1. Field of the Invention
The present invention relates to a microwave transmitter/receiver module that operates in microwave frequency bands involving centimeter waves and millimeter waves.
2. Description of the Related Art
FIGS. 1A and 1B are a perspective view and a block diagram showing a microwave transmitter module according to a prior art operating in microwave bands around 10 GHz or over including sub-millimeter and millimeter bands.
The module has a semiconductor chip 71a serving as an oscillator (OSC), a semiconductor chip 71b serving as a modulator (MOD), and a semiconductor chip 71c serving as a power amplifier (PA). Each of the chips has a square shape of about 2 mm.times.2 mm. The chips 71a to 71c are housed in separate chambers and are shielded by a package 75 from external electromagnetic fields. The chips 71a to 71c are connected to one another through microwave transmission lines such as coaxial lines and microstrip lines.
This kind of structure is employed not only for transmitter modules but also for receiver modules having low-noise high-frequency amplifiers (LNAs) and demodulators.
Accommodating the chips 71a to 71c in three separate chambers as shown in FIG. 1A complicates the structure of the package. It is preferable to package all of the chips 71a to 71b in a single chamber and shield them from external electromagnetic fields. The package with a single chamber to accommodate and shield all chips, however, unavoidably has a large space to easily cause a cavity resonance.
To solve the problem of cavity resonance, the applicant of the present invention has proposed a microwave transmitter/receiver (T/R) module in Japanese Patent Application No. 8-180846. This module is shown in FIGS. 2A and 2B. The module has a single closed space that contains transmitter and receiver antenna patterns, etc., to provide functions necessary for microwave communication. The closed space has a narrowed space 90.

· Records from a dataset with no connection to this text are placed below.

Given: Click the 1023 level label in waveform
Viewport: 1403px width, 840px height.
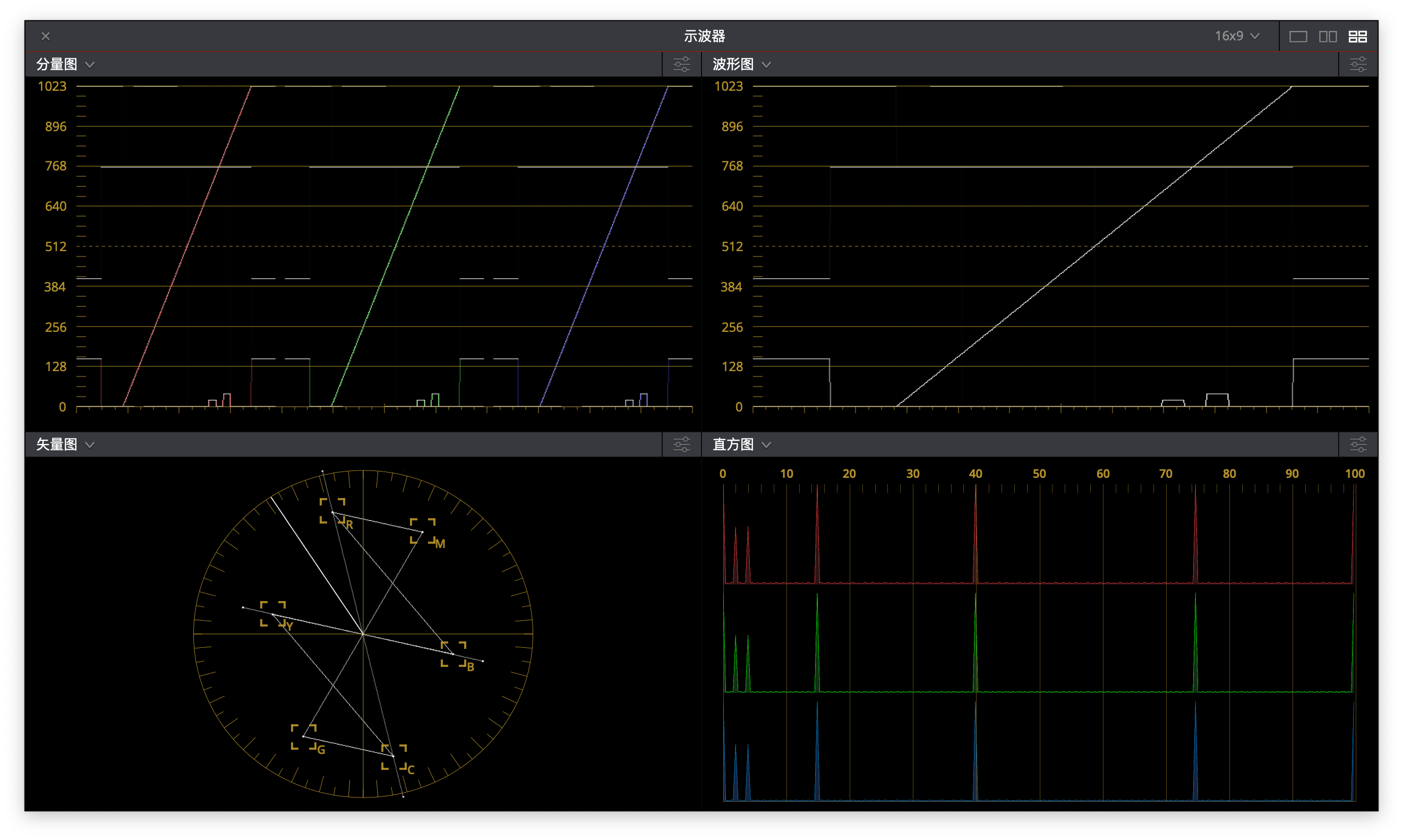Looking at the screenshot, I should tap(728, 86).
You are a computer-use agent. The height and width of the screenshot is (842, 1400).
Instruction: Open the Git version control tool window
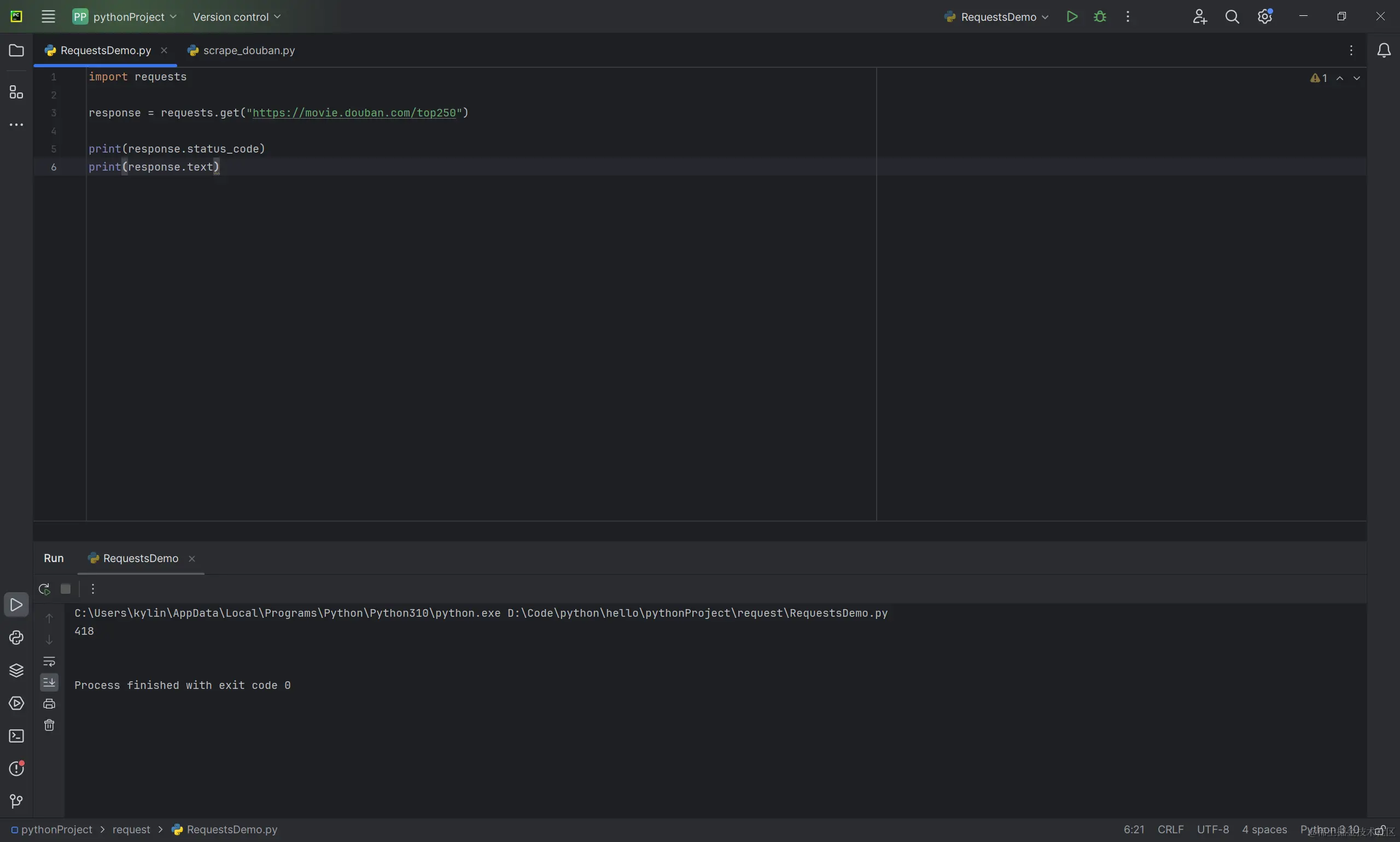click(16, 801)
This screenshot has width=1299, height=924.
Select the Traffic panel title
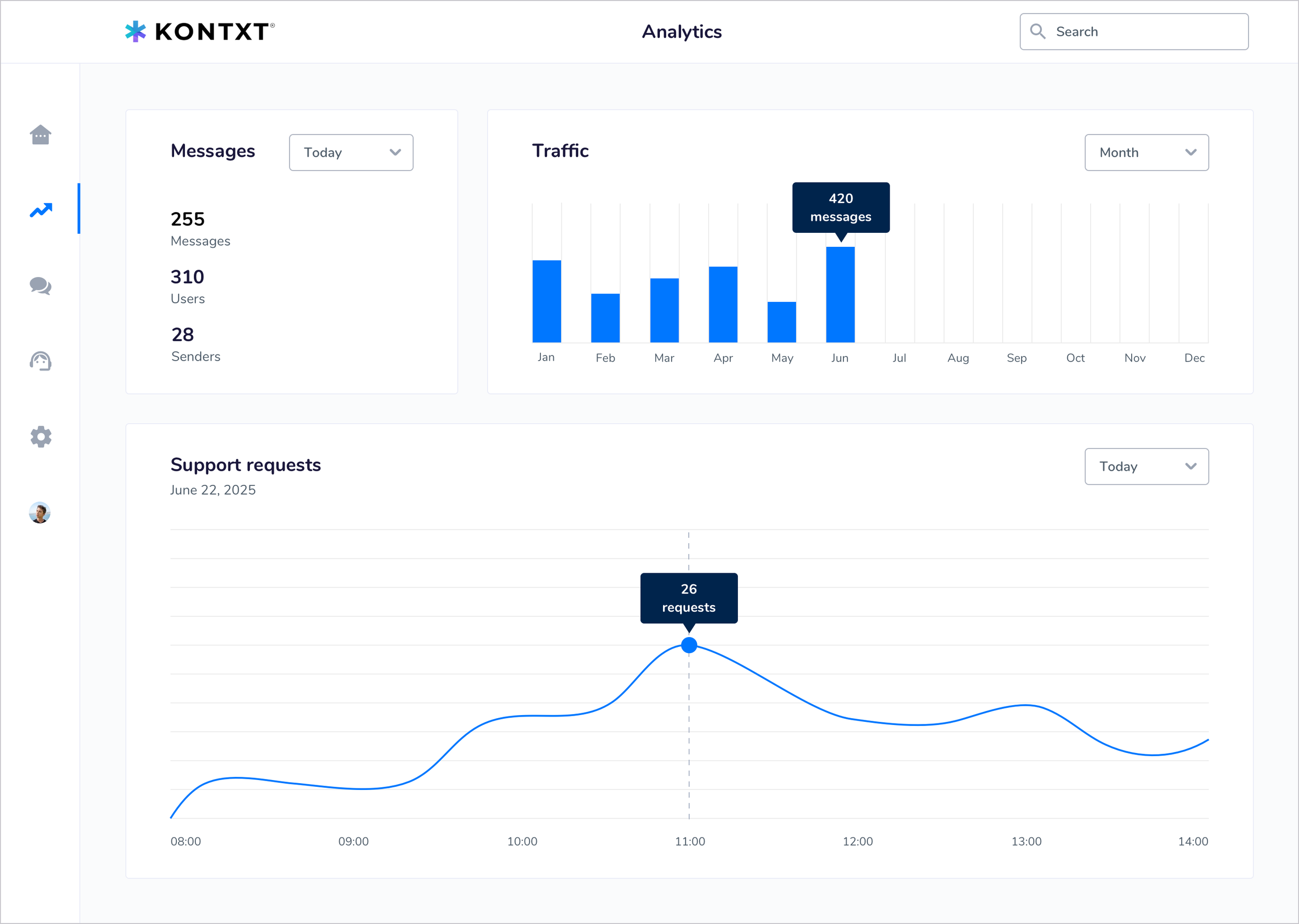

A semiconductor chip 85 is mounted on a circuit board 82, which is housed in a housing 84 made of a conductor. I/O terminals 88 electrically connecting between the chip 85 and the outside are arranged on side walls at central part of the housing 84 where the narrowed space 90 is present. The housing 84 is covered with a lid 81. A conductor layer 86 is formed at central part of the bottom surface of the lid 81. The narrowed space 90 is an electromagnetically narrowed space defined by three conductor planes consisting of the bottom and two side faces of the narrowed space 90 and one plane consisting of the conductor layer 86 at bottom of the lid 81. The board 82 further has receiver antenna patterns 83, transmitter antenna patterns 87, and feeders 89b and 89a for connecting the antenna patterns 83 and 87 to the chip 85.
FIG. 2B is a sectional view taken along a line III--III of FIG. 2A, showing part of the board 82. The board 82 consists of a first insulation layer or substrate 94, a conductive ground layer 93 formed on the insulation layer 94, and a second insulation layer 92 formed on the ground layer 93. The feeder 89a is formed on the second insulation layer 92 and is connected to the chip 85 through a bump 91.
The electromagnetically narrowed space 90 forms a waveguide. The waveguide has a cutoff frequency that is designed to be higher than a carrier frequency for microwave communication, to avoid the problem of cavity resonance and realize a compact module.
This module has the following problems:
(a) The housing 84 affects the antenna patterns 83 and 87, and therefore, the antenna patterns 83 and 87 must sufficiently be separated from the housing 84. This increases the size of the module and elongates the feeders 89b and 89a between the antenna patterns 83 and 87 and the chip 85, to increase feeder losses. PA1 (b) The lid 81 also affects the antenna patterns 83 and 87. The lid 81 must be thick to provide a sufficient mechanical strength to protect the inside of the module. This, however, increases electromagnetic radiation losses.
In this way, the microwave T/R module of FIGS. 2A and 2B has the problem of large size to secure the performance of the antenna patterns and the problem of electromagnetic radiation losses and feeder losses.